• [WHAT TO WORK ON]
1. Using the passage on tellurium chains confined in nanotubes, answer:
(a) What does x stand for in the adsorption energy equation?
(b) Which two nanotubes form the small-sized group?
(c) What range of strains is considered?
2. Extend the passage on tellurium chains confined in nanotubes, picking up right after its final sentence.

• [PAGE]

— begin —

We adopt the adsorption energy (Ead) to characterize the stability of the Te@CNT and Te@BNNT systems:
Ead = (Etotal - Ent - ETe)/x (1)
where Etotal is the total energy of the Te@CNTs or Te@BNNTs, Ent is the energy of the CNTs or BNNTs, ETe is the energy of the single Te chains and x is the number of Te atoms.
To systematically study how the size, chirality, and type of the nanotubes affect the atomic and electronic structures of the single Te chains confined in nanotubes, we consider two groups of CNTs/BNNTs with different sizes, namely, (6, 6)/(10, 0) and (7, 7)/(12, 0), each of which contains armchair and zigzag nanotubes, thereby helping us to study the size and chirality effects individually. The small-sized group [i.e., (6, 6) and (10, 0)] represented the smallest nanotubes that can accommodate a single Te chain, given that the vdW radii of C/B/N (RvdW, C/B/N) and Te (RvdW, Te) are 1.70, 1.68, 1.55 and 2.06 Å, respectively
Due to the different lattice constants of the Te chains and nanotubes, their combination is inevitably accompanied by stretching or compression of the softer Te chains. To find the optimal mismatch, we consider a wide range of strains from -20% to 60%, given that the unique helical structure of the Te chains can bear a large strain without breaking. With increasing strain, we find that the helical Te chains in the range of small strains transform to zigzag chains and then to straight chains in the range of large strains, which is similar to the scenario of free chains under various stresses. The global minima of the adsorption energy curve refer to the optimal configurations of Te chains confined in CNTs and BNNTs.

— end —

• [DATASET]
— begin —

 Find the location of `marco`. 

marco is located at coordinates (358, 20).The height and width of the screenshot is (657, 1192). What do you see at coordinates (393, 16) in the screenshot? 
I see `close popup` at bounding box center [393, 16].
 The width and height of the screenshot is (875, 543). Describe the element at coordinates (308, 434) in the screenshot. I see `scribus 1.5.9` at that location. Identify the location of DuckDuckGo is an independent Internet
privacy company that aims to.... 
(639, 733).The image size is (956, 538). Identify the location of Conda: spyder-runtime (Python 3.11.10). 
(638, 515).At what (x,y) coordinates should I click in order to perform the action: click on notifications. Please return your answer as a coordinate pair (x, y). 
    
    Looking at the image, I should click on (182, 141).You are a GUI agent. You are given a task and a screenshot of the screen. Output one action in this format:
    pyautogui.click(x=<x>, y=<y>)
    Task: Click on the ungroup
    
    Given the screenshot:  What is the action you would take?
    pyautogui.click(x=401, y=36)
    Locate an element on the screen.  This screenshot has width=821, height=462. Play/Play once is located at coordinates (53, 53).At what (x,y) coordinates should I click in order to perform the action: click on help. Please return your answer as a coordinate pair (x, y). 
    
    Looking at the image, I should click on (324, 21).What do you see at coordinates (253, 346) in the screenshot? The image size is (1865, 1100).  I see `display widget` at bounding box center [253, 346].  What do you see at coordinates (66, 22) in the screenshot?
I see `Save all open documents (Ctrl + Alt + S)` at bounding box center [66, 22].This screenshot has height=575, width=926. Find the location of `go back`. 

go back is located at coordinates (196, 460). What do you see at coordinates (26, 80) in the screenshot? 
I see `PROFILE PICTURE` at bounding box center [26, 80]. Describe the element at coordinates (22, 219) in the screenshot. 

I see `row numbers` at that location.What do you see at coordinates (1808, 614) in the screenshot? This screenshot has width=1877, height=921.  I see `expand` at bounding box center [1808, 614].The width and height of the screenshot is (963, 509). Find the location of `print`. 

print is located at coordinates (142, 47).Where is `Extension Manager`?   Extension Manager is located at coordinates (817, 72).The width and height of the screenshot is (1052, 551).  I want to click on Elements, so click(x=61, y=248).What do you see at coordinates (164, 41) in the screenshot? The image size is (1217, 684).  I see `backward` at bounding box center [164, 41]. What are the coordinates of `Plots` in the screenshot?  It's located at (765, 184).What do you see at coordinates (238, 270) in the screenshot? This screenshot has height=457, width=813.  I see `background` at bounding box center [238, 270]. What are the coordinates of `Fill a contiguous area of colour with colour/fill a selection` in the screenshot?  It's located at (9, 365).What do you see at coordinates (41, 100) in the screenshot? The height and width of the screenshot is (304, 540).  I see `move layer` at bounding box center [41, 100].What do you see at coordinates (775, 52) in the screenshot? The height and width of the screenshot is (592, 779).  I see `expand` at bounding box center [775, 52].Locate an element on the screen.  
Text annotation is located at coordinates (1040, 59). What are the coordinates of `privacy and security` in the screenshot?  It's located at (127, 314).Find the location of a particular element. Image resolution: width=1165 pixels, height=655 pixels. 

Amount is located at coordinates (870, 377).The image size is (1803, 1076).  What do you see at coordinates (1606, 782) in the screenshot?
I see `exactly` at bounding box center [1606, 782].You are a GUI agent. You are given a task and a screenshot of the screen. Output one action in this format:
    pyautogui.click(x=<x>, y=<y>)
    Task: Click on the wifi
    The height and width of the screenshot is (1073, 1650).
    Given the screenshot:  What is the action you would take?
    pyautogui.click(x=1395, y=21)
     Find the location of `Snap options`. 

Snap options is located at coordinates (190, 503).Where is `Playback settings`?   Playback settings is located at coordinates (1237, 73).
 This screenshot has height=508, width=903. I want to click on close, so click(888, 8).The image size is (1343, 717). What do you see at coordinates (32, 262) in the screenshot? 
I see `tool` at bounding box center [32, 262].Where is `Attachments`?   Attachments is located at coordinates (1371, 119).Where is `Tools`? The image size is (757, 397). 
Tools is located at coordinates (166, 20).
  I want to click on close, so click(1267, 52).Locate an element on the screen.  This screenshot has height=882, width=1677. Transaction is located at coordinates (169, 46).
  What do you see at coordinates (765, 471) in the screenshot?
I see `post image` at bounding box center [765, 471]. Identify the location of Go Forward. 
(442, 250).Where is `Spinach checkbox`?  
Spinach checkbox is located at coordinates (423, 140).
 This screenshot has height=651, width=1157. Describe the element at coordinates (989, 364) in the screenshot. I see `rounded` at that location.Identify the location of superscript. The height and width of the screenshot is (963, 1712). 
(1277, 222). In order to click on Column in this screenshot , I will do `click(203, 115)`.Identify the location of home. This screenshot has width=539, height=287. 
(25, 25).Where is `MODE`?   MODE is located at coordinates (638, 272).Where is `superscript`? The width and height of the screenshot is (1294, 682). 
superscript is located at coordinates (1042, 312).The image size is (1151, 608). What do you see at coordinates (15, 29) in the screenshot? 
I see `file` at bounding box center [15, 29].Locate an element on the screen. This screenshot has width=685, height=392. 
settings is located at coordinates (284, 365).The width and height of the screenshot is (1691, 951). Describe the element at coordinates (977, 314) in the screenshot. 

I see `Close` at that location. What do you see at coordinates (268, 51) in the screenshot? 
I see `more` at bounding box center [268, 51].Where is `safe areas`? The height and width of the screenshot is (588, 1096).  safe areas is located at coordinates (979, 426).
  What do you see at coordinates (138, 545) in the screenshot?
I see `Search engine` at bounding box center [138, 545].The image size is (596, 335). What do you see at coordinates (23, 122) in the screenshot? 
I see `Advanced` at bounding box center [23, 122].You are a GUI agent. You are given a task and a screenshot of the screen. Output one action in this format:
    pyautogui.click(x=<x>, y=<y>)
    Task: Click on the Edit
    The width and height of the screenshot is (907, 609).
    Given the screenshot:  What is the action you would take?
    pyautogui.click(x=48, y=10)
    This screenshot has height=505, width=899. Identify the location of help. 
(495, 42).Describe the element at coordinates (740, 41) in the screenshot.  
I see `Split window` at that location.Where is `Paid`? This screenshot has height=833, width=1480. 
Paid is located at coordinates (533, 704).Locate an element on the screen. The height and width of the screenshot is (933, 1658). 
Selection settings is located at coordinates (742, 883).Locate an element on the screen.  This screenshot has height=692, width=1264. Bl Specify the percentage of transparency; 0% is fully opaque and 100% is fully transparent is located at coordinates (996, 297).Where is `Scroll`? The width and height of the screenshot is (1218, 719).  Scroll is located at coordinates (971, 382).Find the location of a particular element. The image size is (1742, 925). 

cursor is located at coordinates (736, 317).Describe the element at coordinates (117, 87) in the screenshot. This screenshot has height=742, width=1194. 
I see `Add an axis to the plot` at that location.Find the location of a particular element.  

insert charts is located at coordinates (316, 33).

— end —

• [RESULTS IN ORDER]
1.
(a) The number of Te atoms.
(b) (6, 6) and (10, 0).
(c) From -20% to 60%.

2.
We first focus on the group of nanotubes with smaller sizes, i.e., the (6, 6) and (10, 0) CNTs. In Figure 2A, the adsorption energy between the Te chains and (6, 6) CNTs by PBE+TS decreases with strain, meaning that the straight Te chains are most likely the most stable configurations. For the Te@(10,0) CNTs in Figure 2B, the adsorption energy first decreases to a local minimum, then increases and finally decreases again. This non-monotonic trend suggests that both helical (with 1.1% strain) and linear Te chains can coexist in (10, 0) CNTs, unlike in (6, 6) CNTs. In the small-sized (6, 6) and (10, 0) CNTs, the Te chains undergo significant structural changes and a phase transition. We now consider the other group of nanotubes with larger sizes, i.e., the (7, 7) and (12, 0) CNTs. In Figure 2C and D, the adsorption energies for both the (7, 7) and (12, 0) CNTs follow a parabolic trend, reaching their global minima at strains very close to zero [2.14% for (7, 7) CNTs and 1.07% for (12, 0) CNTs]. The results indicate that the Te chains favor helical structures in the larger-sized CNTs. The helical chain structure under low strains exists in large nanotubes, while the straight structure is more favorable in small tubes. Therefore, the structure of the Te chains depends strongly on the nanotube size but negligibly on the chirality. Chirality only plays a subtle role in the small-sized CNTs, i.e., two stable structures exist in the zigzag (10, 0) CNTs but only one occurs in the armchair (6, 6) CNTs.
Figure 2. Adsorption energy (Ead) of (A) Te@(6, 6) CNTs, (B) Te@(10, 0) CNTs, (C) Te@(7, 7) CNTs and (D) Te@(12, 0) CNTs. Z and S represent zigzag and straight chains, respectively, and the rest of the points default to helical chains.
Despite the similarity of their crystallographic structures, CNTs and BNNTs differ largely with regard to their electronic structures. For example, BNNTs have a large bandgap, while CNTs have no bandgap. The large bandgap of BNNTs is expected to not interfere with the conduction band minimum (CBM) and valence band maximum (VBM) characteristics of the confined Te chains. Therefore, we next focus on the Te chains confined in the (6, 6), (10, 0), (7, 7) and (12, 0) BNNTs.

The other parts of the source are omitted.